→ Task directions
Without reproducing any image, print the listing below exactly.

─── Provided records ───

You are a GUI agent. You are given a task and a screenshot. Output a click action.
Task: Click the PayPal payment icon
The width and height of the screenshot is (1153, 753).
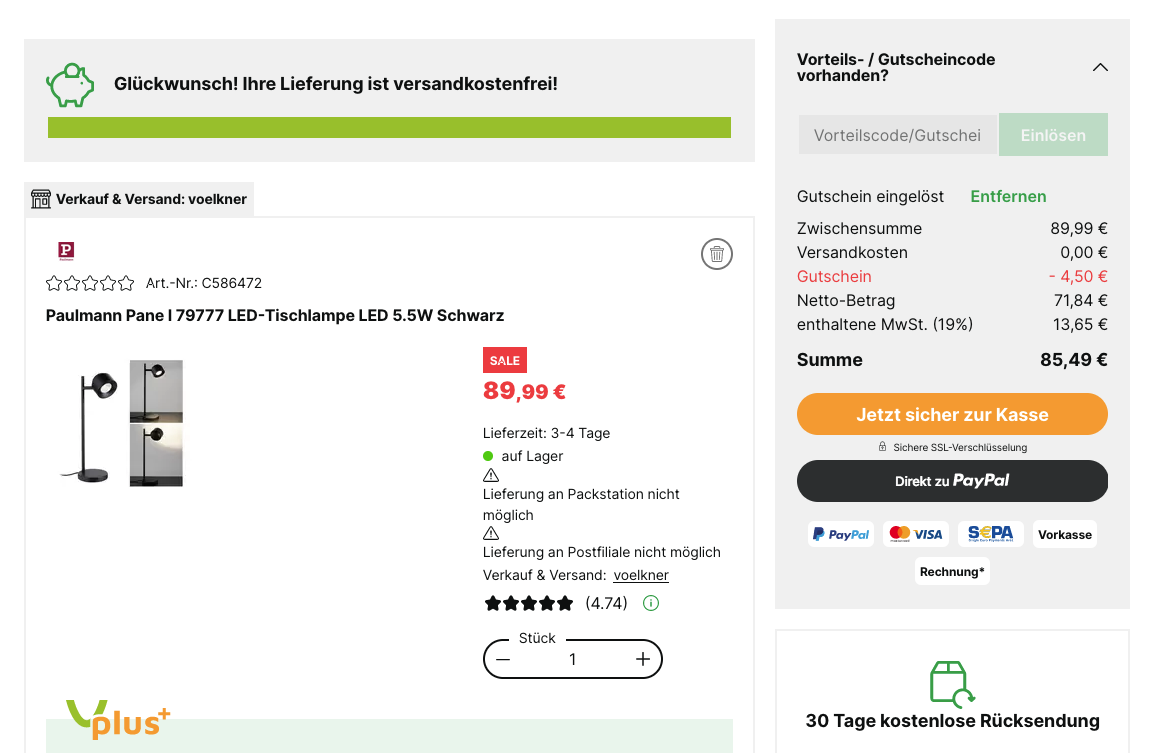pos(841,534)
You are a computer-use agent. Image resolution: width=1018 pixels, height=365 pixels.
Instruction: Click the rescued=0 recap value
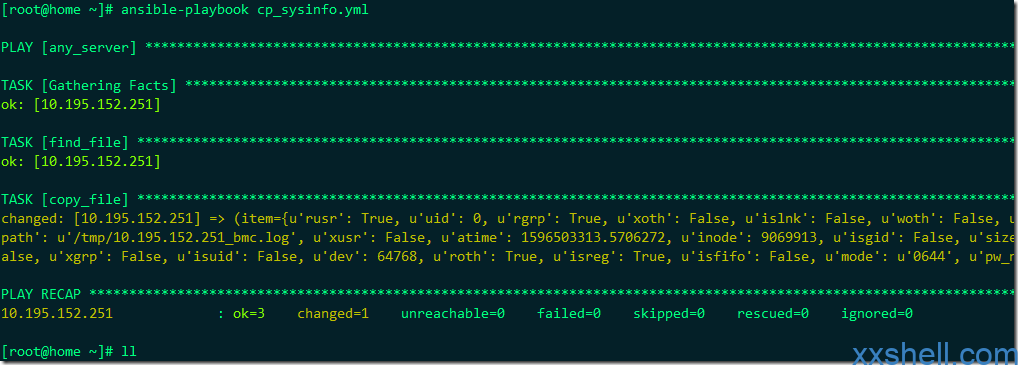point(773,314)
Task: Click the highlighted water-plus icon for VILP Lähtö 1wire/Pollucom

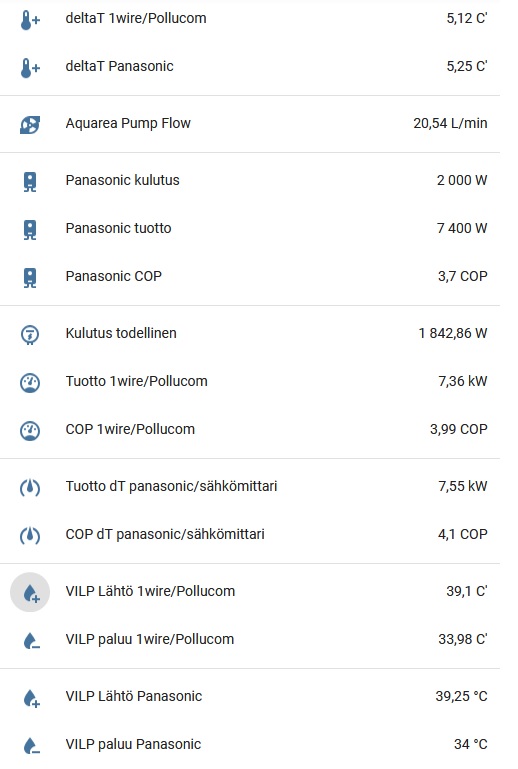Action: click(x=30, y=592)
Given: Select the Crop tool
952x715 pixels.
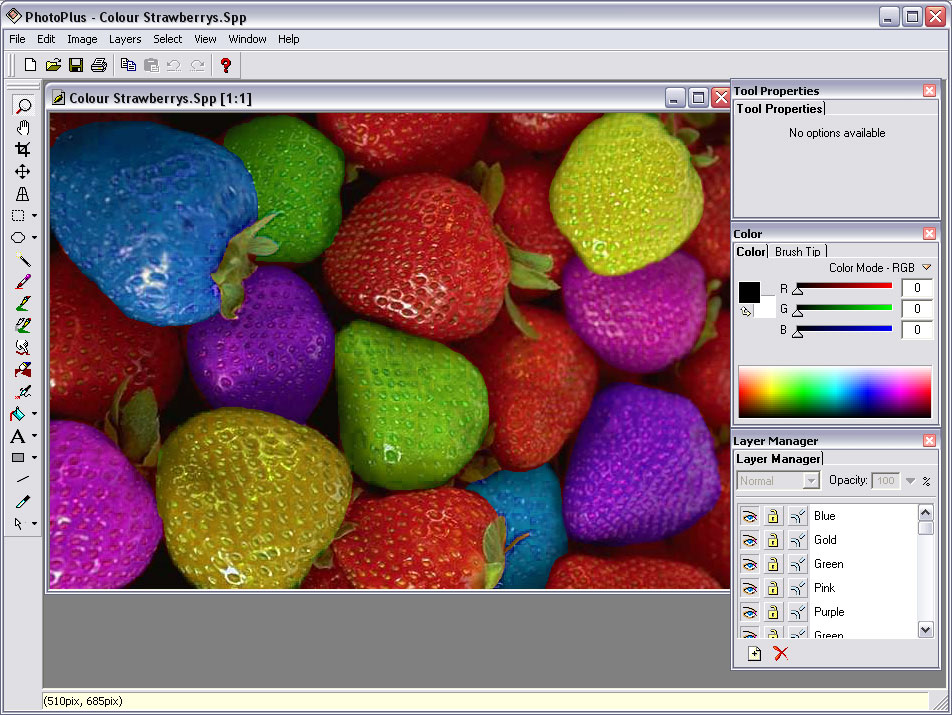Looking at the screenshot, I should click(22, 149).
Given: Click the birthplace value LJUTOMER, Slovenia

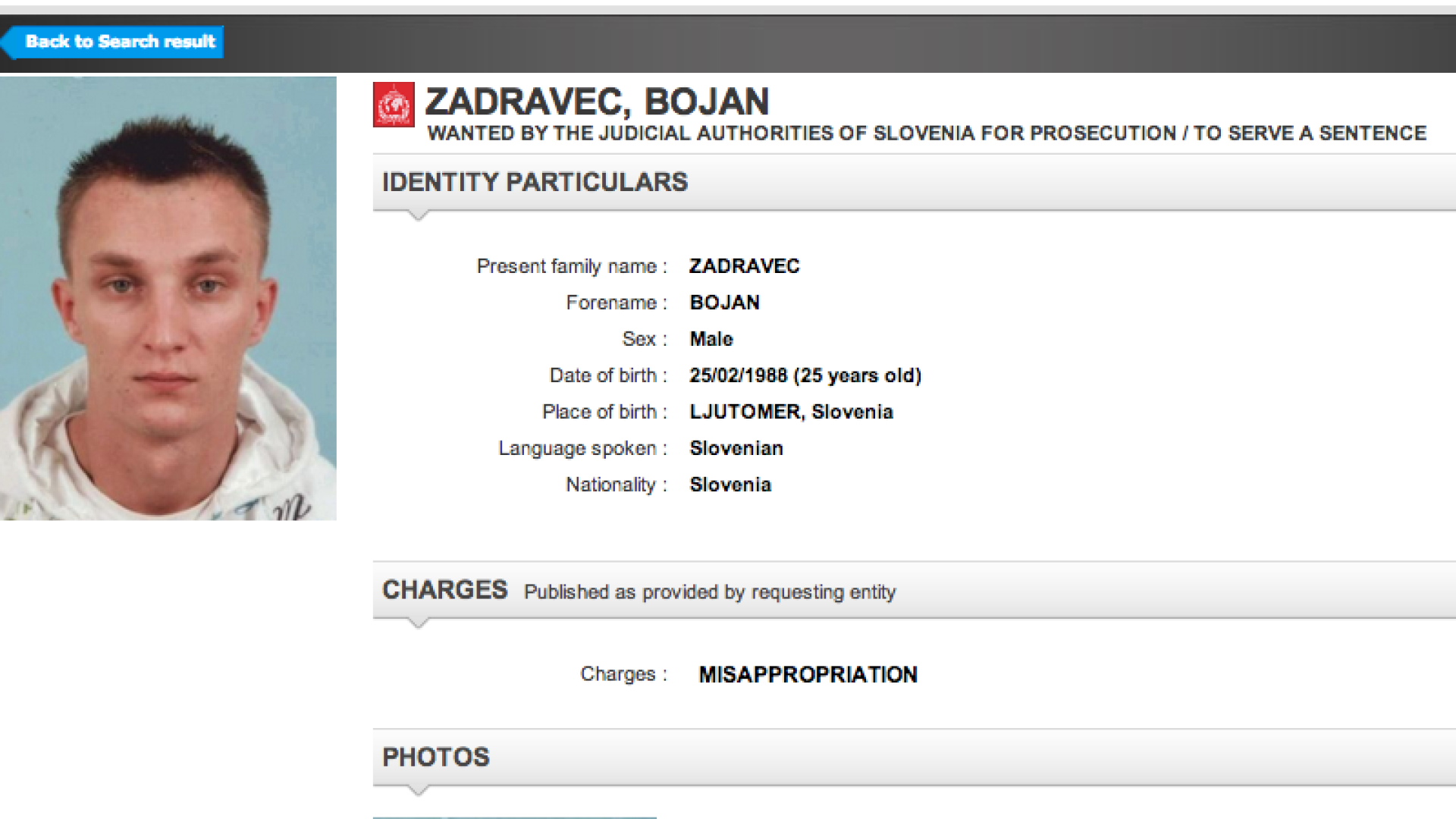Looking at the screenshot, I should tap(791, 412).
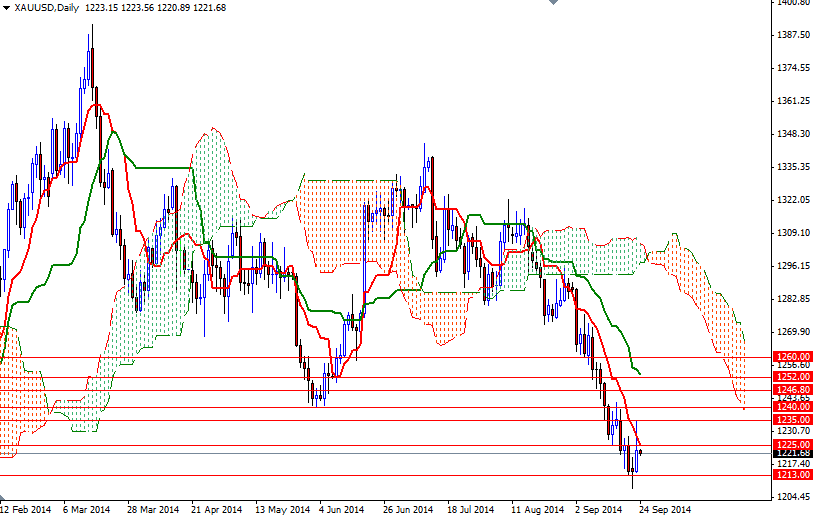Click the 21 Apr 2014 date label
This screenshot has width=813, height=516.
pyautogui.click(x=217, y=509)
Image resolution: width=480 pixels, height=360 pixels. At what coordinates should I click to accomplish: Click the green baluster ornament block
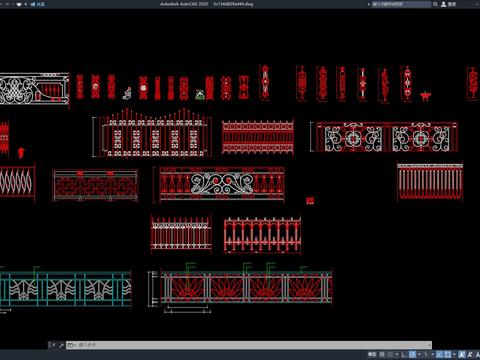pos(200,95)
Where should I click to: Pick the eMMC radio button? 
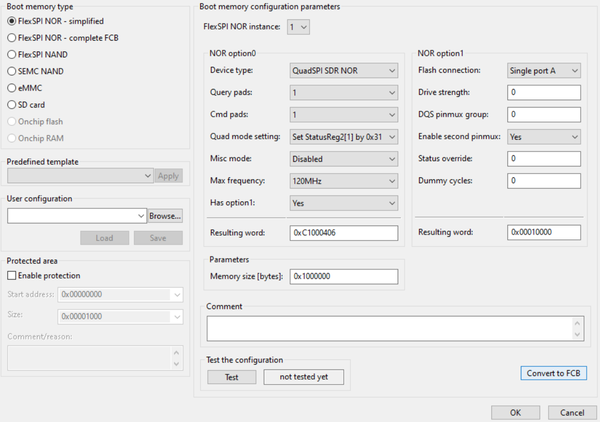point(11,88)
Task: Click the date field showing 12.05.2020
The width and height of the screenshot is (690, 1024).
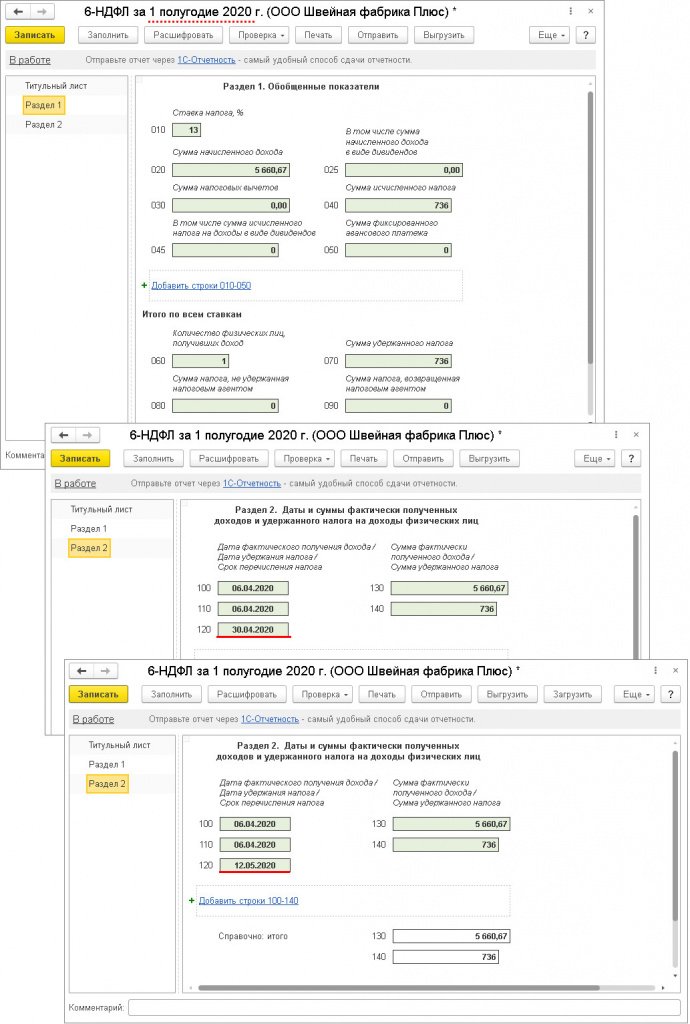Action: click(254, 865)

───

→ Result below
You are a GUI agent. You are given a task and a screenshot. Output a click action.
Task: Click the PayPal payment icon
The width and height of the screenshot is (1153, 753).
pos(841,534)
You are a computer-use agent. Image resolution: width=1018 pixels, height=365 pixels.
Instruction: Click the rescued=0 recap value
point(773,314)
Task: Click the highlighted water-plus icon for VILP Lähtö 1wire/Pollucom

Action: click(x=30, y=592)
Given: Select the Crop tool
952x715 pixels.
Looking at the screenshot, I should click(22, 149).
Given: Click the birthplace value LJUTOMER, Slovenia

Looking at the screenshot, I should tap(791, 412).
Click the 21 Apr 2014 date label
This screenshot has width=813, height=516.
pyautogui.click(x=217, y=509)
Image resolution: width=480 pixels, height=360 pixels. At what coordinates should I click to accomplish: Click the green baluster ornament block
pos(200,95)
Where should I click to: Pick the eMMC radio button? 
point(11,88)
Task: Click the date field showing 12.05.2020
The width and height of the screenshot is (690, 1024).
Action: click(254, 865)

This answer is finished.